INPUT FOR THIS TASK —
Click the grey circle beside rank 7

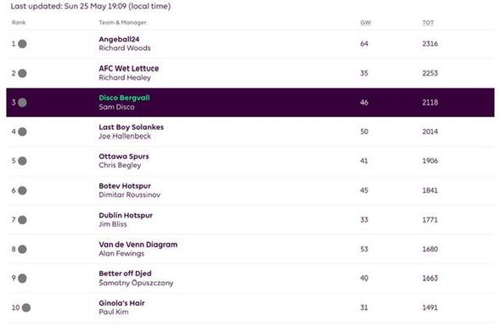click(22, 220)
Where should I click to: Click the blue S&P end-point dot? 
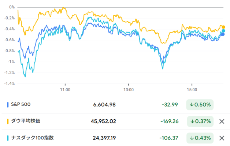coord(223,34)
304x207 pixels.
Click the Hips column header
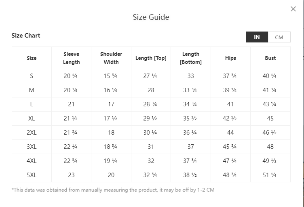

TASK REQUIREMENTS —
Format the records above as a numbered list with one line per item. Skip any blank lines and leave out the pictures.

SOLUTION FOR THIS TASK —
1. Click the grey circle beside rank 7
2. click(22, 220)
3. Where should I click to: Click the blue S&P end-point dot? 
4. coord(223,34)
5. 304x207 pixels.
6. Click the Hips column header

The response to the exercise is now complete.